Nineteenth Sunday, Year C, 7 August, 2022: Wisdom 18:6-9; Hebrews 11:1-2, 8-19; Luke 12:32-48
As Jesus invites us to change, watching for a future as yet undisclosed, he addresses us from a dynamic central to Judaism’s engagement with the living God. Stuck in a dead end—be it idolatry, bondage in Egypt, exile in Babylon, Roman oppression, Christian antisemitism—God delivers his people…but the process doesn’t end there. Later, for example fifty days later, after Passover at Mount Sinai—Revelation crowns the dynamic.
We see that same dynamic in the death of Jesus—the dead end; his Resurrection—the deliverance; and fifty days later, Pentecost—the Revelation.
Revelation isn’t icing on the cake; it is where God’s initiative meets our receptivity, our engagement with God, generating new life in us. Revelation may be given at Sinai, in celebrating annual feasts, in prayer, in lectio divina, in celebrating the sacraments…

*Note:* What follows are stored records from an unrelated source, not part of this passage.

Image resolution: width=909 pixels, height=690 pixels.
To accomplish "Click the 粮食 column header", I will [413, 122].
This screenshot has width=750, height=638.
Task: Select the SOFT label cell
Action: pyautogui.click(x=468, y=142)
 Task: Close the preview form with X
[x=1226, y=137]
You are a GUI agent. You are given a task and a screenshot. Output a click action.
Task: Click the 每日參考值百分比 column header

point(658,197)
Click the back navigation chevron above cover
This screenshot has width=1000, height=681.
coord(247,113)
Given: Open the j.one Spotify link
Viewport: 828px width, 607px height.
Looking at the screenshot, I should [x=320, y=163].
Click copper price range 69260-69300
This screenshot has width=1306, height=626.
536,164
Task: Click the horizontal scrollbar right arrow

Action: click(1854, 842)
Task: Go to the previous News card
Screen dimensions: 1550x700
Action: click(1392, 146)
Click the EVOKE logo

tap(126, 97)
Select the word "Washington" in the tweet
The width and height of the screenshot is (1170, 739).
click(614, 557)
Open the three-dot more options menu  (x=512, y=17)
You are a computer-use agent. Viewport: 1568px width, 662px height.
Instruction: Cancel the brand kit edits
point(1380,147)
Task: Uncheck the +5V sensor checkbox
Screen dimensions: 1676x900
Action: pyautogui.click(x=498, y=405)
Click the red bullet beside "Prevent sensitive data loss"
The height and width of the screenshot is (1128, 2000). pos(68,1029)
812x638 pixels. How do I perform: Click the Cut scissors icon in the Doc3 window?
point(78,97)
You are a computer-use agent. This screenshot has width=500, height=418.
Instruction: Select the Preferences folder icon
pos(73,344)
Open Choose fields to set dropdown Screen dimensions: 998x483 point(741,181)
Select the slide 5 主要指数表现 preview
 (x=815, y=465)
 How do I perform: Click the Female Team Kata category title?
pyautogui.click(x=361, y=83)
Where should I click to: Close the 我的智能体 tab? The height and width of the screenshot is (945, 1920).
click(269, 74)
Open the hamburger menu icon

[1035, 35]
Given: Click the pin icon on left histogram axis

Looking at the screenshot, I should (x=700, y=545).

What happens if I try to stop at deliverance? My only concern would be saving my hide, and I’d remain stuck in the dead end of my self-absorption, my same old patterns, not engaged, not committed, a mere spectator of God’s initiative.
Jesus, by contrast, is inviting me to expectation, vigilance, open-endedness. It’s not a question of preserving unthreatened the status quo, but waiting—patiently waiting, straining to stretch my capacity to become something I’ve never been before. That is risky and unimaginable. For good reason Jesus urges us: Do not be afraid. What he offers us demands courage, not defenses or fear.
Every summer we wonder at the caterpillar’s transformation into a butterfly. The caterpillar literally sheds its face, losing its protective skin, and under a newly hardened membrane, literally digests itself, reconstituting those same, vital building blocks to reemerge days later as a totally new creature. Can you imagine the vulnerability of that metamorphosis? That for days it is really nothing? By midpoint there’s a change, but to stop there would leave the creature nowhere. It would be no identifiable thing. The unfolding must continue; there’s no other way to become what the caterpillar was hatched to become.
Isn’t Jesus inviting us, by passing through our nothingness, to a totally new life, to divine life?